• _Exercise_: Rewrite the rows below, substituting "Command" for every occurrence of "Instruction" and leaving everything else unchanged.

• _Word and element location data_:
★ ★ ★ ★ ★ ★ ★

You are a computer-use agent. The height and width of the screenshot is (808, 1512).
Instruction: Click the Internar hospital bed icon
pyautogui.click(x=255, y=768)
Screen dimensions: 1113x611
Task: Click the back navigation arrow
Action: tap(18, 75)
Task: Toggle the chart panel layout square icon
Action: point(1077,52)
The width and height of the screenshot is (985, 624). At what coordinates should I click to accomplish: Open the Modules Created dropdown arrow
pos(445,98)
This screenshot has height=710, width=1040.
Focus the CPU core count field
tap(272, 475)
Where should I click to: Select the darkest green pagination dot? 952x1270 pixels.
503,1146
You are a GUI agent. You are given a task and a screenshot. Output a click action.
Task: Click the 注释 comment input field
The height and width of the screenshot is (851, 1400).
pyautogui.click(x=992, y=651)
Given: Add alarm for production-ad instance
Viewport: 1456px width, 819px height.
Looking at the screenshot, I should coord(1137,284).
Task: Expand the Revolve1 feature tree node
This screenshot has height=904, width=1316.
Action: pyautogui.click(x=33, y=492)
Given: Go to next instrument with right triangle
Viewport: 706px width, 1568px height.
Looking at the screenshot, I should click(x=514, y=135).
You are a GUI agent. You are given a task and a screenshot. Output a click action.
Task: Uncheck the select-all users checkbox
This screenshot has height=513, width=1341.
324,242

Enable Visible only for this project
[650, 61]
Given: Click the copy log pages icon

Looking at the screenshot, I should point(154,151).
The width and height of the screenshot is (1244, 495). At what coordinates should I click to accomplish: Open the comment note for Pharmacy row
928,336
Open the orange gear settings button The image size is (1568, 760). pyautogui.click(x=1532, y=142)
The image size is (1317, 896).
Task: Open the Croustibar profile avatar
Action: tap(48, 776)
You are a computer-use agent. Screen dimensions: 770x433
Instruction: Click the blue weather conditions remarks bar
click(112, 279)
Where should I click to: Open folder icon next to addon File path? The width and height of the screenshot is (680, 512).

★ ★ ★ ★ ★ ★ ★

• _Output below_:
You are a computer-use agent. The height and width of the screenshot is (808, 1512).
Command: Click the Internar hospital bed icon
pyautogui.click(x=255, y=768)
Screen dimensions: 1113x611
Task: Click the back navigation arrow
Action: tap(18, 75)
Task: Toggle the chart panel layout square icon
Action: point(1077,52)
The width and height of the screenshot is (985, 624). At what coordinates should I click to accomplish: Open the Modules Created dropdown arrow
pos(445,98)
This screenshot has height=710, width=1040.
Focus the CPU core count field
tap(272, 475)
Where should I click to: Select the darkest green pagination dot? 952x1270 pixels.
503,1146
You are a GUI agent. You are given a task and a screenshot. Output a click action.
Task: Click the 注释 comment input field
The height and width of the screenshot is (851, 1400).
pyautogui.click(x=992, y=651)
Given: Add alarm for production-ad instance
Viewport: 1456px width, 819px height.
Looking at the screenshot, I should coord(1137,284).
Task: Expand the Revolve1 feature tree node
This screenshot has height=904, width=1316.
Action: pyautogui.click(x=33, y=492)
Given: Go to next instrument with right triangle
Viewport: 706px width, 1568px height.
Looking at the screenshot, I should click(x=514, y=135).
You are a GUI agent. You are given a task and a screenshot. Output a click action.
Task: Uncheck the select-all users checkbox
This screenshot has height=513, width=1341.
324,242

Enable Visible only for this project
[650, 61]
Given: Click the copy log pages icon

Looking at the screenshot, I should point(154,151).
The width and height of the screenshot is (1244, 495). At what coordinates should I click to accomplish: Open the comment note for Pharmacy row
928,336
Open the orange gear settings button The image size is (1568, 760). pyautogui.click(x=1532, y=142)
The image size is (1317, 896).
Task: Open the Croustibar profile avatar
Action: tap(48, 776)
You are a computer-use agent. Screen dimensions: 770x433
Command: Click the blue weather conditions remarks bar
click(112, 279)
Where should I click to: Open folder icon next to addon File path? The width and height of the screenshot is (680, 512).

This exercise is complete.